(Collected data entries)
=== Begin Enclosure ===

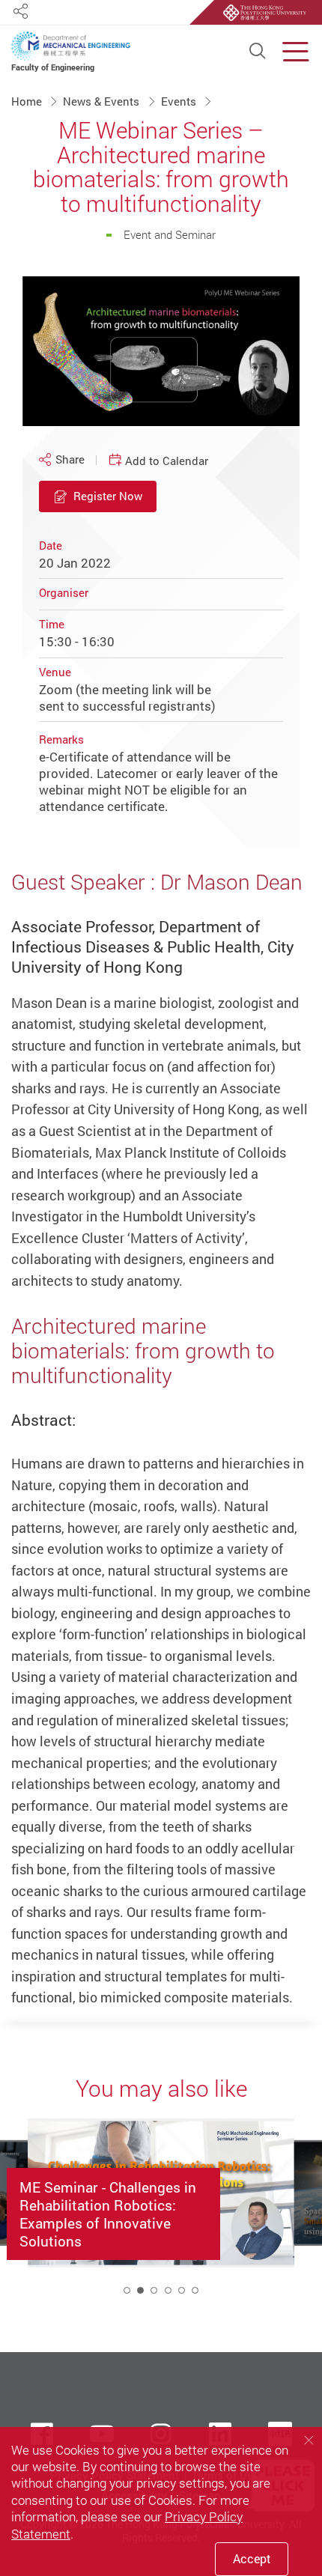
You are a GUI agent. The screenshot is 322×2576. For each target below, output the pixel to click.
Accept (252, 2559)
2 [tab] (140, 2290)
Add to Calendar (166, 460)
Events (180, 101)
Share (70, 459)
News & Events (102, 101)
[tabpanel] (161, 2212)
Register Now (107, 495)
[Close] (308, 2440)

=== End Enclosure ===

→ **ACTION ITEM**
Your reply should restate the data above word for word and contain no pictures.

→ **FINISHED TASK**
You are a GUI agent. The screenshot is 322×2576. For each target below, output the pixel to click.
Accept (252, 2559)
2 [tab] (140, 2290)
Add to Calendar (166, 460)
Events (180, 101)
Share (70, 459)
News & Events (102, 101)
[tabpanel] (161, 2212)
Register Now (107, 495)
[Close] (308, 2440)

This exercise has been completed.